▶ _WORK TO BE COMPLETED_: Copy the rows below, replacing each "GUI agent" with "desktop agent" and changing nothing else.

Data on locating visible targets:
==================================================
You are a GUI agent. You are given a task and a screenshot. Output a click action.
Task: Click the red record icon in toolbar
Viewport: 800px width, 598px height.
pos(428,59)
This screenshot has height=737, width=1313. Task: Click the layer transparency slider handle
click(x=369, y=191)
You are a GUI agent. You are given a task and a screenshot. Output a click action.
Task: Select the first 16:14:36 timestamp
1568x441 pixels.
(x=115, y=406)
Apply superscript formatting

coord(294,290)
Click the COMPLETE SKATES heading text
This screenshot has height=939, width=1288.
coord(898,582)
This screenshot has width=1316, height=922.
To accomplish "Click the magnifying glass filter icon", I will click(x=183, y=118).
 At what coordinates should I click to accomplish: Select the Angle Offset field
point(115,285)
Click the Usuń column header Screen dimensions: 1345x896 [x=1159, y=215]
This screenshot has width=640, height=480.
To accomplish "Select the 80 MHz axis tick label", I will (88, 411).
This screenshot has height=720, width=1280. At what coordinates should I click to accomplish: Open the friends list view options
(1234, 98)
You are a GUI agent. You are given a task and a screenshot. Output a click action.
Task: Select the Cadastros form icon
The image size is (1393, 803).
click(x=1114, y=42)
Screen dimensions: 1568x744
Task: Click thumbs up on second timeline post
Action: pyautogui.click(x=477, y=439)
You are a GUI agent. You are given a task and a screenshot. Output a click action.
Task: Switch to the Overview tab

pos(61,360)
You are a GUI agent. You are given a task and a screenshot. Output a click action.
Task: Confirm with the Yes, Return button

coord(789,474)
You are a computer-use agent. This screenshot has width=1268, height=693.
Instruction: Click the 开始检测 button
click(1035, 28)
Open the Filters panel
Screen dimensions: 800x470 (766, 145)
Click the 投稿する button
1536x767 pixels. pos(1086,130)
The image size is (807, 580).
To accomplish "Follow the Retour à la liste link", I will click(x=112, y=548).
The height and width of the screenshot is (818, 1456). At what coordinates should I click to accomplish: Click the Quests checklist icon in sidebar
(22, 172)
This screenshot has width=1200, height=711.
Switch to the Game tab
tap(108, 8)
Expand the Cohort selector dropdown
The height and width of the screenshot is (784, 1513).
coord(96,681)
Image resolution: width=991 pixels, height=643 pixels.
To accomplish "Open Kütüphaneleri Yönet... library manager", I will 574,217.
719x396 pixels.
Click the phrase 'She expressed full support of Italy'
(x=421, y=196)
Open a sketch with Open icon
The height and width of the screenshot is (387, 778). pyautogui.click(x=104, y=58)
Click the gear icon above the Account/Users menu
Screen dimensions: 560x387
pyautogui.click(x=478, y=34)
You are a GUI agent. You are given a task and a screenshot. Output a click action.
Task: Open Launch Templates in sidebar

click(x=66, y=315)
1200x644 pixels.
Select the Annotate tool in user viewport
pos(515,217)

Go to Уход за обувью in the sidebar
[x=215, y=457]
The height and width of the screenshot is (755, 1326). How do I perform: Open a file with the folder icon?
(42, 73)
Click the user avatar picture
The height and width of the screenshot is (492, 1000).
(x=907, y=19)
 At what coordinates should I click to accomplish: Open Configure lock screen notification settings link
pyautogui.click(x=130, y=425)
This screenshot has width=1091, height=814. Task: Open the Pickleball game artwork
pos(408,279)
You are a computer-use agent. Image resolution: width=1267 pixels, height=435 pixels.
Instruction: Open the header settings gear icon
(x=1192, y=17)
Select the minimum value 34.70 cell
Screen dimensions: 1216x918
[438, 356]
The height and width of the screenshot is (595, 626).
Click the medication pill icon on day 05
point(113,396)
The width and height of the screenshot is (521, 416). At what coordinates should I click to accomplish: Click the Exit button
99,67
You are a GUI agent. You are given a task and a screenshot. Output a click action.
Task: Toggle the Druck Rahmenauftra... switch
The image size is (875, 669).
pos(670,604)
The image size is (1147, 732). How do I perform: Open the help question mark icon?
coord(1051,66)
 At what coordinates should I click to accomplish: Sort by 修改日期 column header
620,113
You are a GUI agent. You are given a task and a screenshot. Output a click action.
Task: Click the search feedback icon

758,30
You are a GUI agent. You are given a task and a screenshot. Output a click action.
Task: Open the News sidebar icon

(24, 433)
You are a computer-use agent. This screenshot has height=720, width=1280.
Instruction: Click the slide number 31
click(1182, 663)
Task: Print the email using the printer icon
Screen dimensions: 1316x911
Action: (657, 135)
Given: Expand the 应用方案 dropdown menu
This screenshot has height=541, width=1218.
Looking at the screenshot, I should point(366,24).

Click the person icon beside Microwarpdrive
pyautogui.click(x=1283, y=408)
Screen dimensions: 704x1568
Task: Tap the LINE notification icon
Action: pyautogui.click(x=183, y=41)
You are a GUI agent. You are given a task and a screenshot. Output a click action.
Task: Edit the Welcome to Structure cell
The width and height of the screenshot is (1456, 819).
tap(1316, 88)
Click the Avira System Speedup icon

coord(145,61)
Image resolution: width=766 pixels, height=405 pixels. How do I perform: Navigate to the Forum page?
==================================================
▶ _WRITTEN REPLY_:
You are a desktop agent. You are given a task and a screenshot. Output a click action.
Task: Click the red record icon in toolbar
Viewport: 800px width, 598px height.
pos(428,59)
This screenshot has height=737, width=1313. Task: Click the layer transparency slider handle
click(x=369, y=191)
You are a desktop agent. You are given a task and a screenshot. Output a click action.
Task: Select the first 16:14:36 timestamp
1568x441 pixels.
(x=115, y=406)
Apply superscript formatting

coord(294,290)
Click the COMPLETE SKATES heading text
This screenshot has height=939, width=1288.
coord(898,582)
This screenshot has width=1316, height=922.
To accomplish "Click the magnifying glass filter icon", I will click(x=183, y=118).
 At what coordinates should I click to accomplish: Select the Angle Offset field
point(115,285)
Click the Usuń column header Screen dimensions: 1345x896 [x=1159, y=215]
This screenshot has width=640, height=480.
To accomplish "Select the 80 MHz axis tick label", I will (88, 411).
This screenshot has height=720, width=1280. At what coordinates should I click to accomplish: Open the friends list view options
(1234, 98)
You are a desktop agent. You are given a task and a screenshot. Output a click action.
Task: Select the Cadastros form icon
The image size is (1393, 803).
click(x=1114, y=42)
Screen dimensions: 1568x744
Task: Click thumbs up on second timeline post
Action: pyautogui.click(x=477, y=439)
You are a desktop agent. You are given a task and a screenshot. Output a click action.
Task: Switch to the Overview tab

pos(61,360)
You are a desktop agent. You are given a task and a screenshot. Output a click action.
Task: Confirm with the Yes, Return button

coord(789,474)
You are a computer-use agent. This screenshot has width=1268, height=693.
Instruction: Click the 开始检测 button
click(1035, 28)
Open the Filters panel
Screen dimensions: 800x470 (766, 145)
Click the 投稿する button
1536x767 pixels. pos(1086,130)
The image size is (807, 580).
To accomplish "Follow the Retour à la liste link", I will click(x=112, y=548).
The height and width of the screenshot is (818, 1456). At what coordinates should I click to accomplish: Click the Quests checklist icon in sidebar
(22, 172)
This screenshot has width=1200, height=711.
Switch to the Game tab
tap(108, 8)
Expand the Cohort selector dropdown
The height and width of the screenshot is (784, 1513).
coord(96,681)
Image resolution: width=991 pixels, height=643 pixels.
To accomplish "Open Kütüphaneleri Yönet... library manager", I will 574,217.
719x396 pixels.
Click the phrase 'She expressed full support of Italy'
(x=421, y=196)
Open a sketch with Open icon
The height and width of the screenshot is (387, 778). pyautogui.click(x=104, y=58)
Click the gear icon above the Account/Users menu
Screen dimensions: 560x387
pyautogui.click(x=478, y=34)
You are a desktop agent. You are given a task and a screenshot. Output a click action.
Task: Open Launch Templates in sidebar

click(x=66, y=315)
1200x644 pixels.
Select the Annotate tool in user viewport
pos(515,217)

Go to Уход за обувью in the sidebar
[x=215, y=457]
The height and width of the screenshot is (755, 1326). How do I perform: Open a file with the folder icon?
(42, 73)
Click the user avatar picture
The height and width of the screenshot is (492, 1000).
(x=907, y=19)
 At what coordinates should I click to accomplish: Open Configure lock screen notification settings link
pyautogui.click(x=130, y=425)
This screenshot has width=1091, height=814. Task: Open the Pickleball game artwork
pos(408,279)
You are a computer-use agent. Image resolution: width=1267 pixels, height=435 pixels.
Instruction: Open the header settings gear icon
(x=1192, y=17)
Select the minimum value 34.70 cell
Screen dimensions: 1216x918
[438, 356]
The height and width of the screenshot is (595, 626).
Click the medication pill icon on day 05
point(113,396)
The width and height of the screenshot is (521, 416). At what coordinates should I click to accomplish: Click the Exit button
99,67
You are a desktop agent. You are given a task and a screenshot. Output a click action.
Task: Toggle the Druck Rahmenauftra... switch
The image size is (875, 669).
pos(670,604)
The image size is (1147, 732). How do I perform: Open the help question mark icon?
coord(1051,66)
 At what coordinates should I click to accomplish: Sort by 修改日期 column header
620,113
You are a desktop agent. You are given a task and a screenshot. Output a click action.
Task: Click the search feedback icon

758,30
You are a desktop agent. You are given a task and a screenshot. Output a click action.
Task: Open the News sidebar icon

(24, 433)
You are a computer-use agent. This screenshot has height=720, width=1280.
Instruction: Click the slide number 31
click(1182, 663)
Task: Print the email using the printer icon
Screen dimensions: 1316x911
Action: (657, 135)
Given: Expand the 应用方案 dropdown menu
This screenshot has height=541, width=1218.
Looking at the screenshot, I should point(366,24).

Click the person icon beside Microwarpdrive
pyautogui.click(x=1283, y=408)
Screen dimensions: 704x1568
Task: Tap the LINE notification icon
Action: pyautogui.click(x=183, y=41)
You are a desktop agent. You are given a task and a screenshot. Output a click action.
Task: Edit the Welcome to Structure cell
The width and height of the screenshot is (1456, 819).
tap(1316, 88)
Click the Avira System Speedup icon

coord(145,61)
Image resolution: width=766 pixels, height=405 pixels. How do I perform: Navigate to the Forum page?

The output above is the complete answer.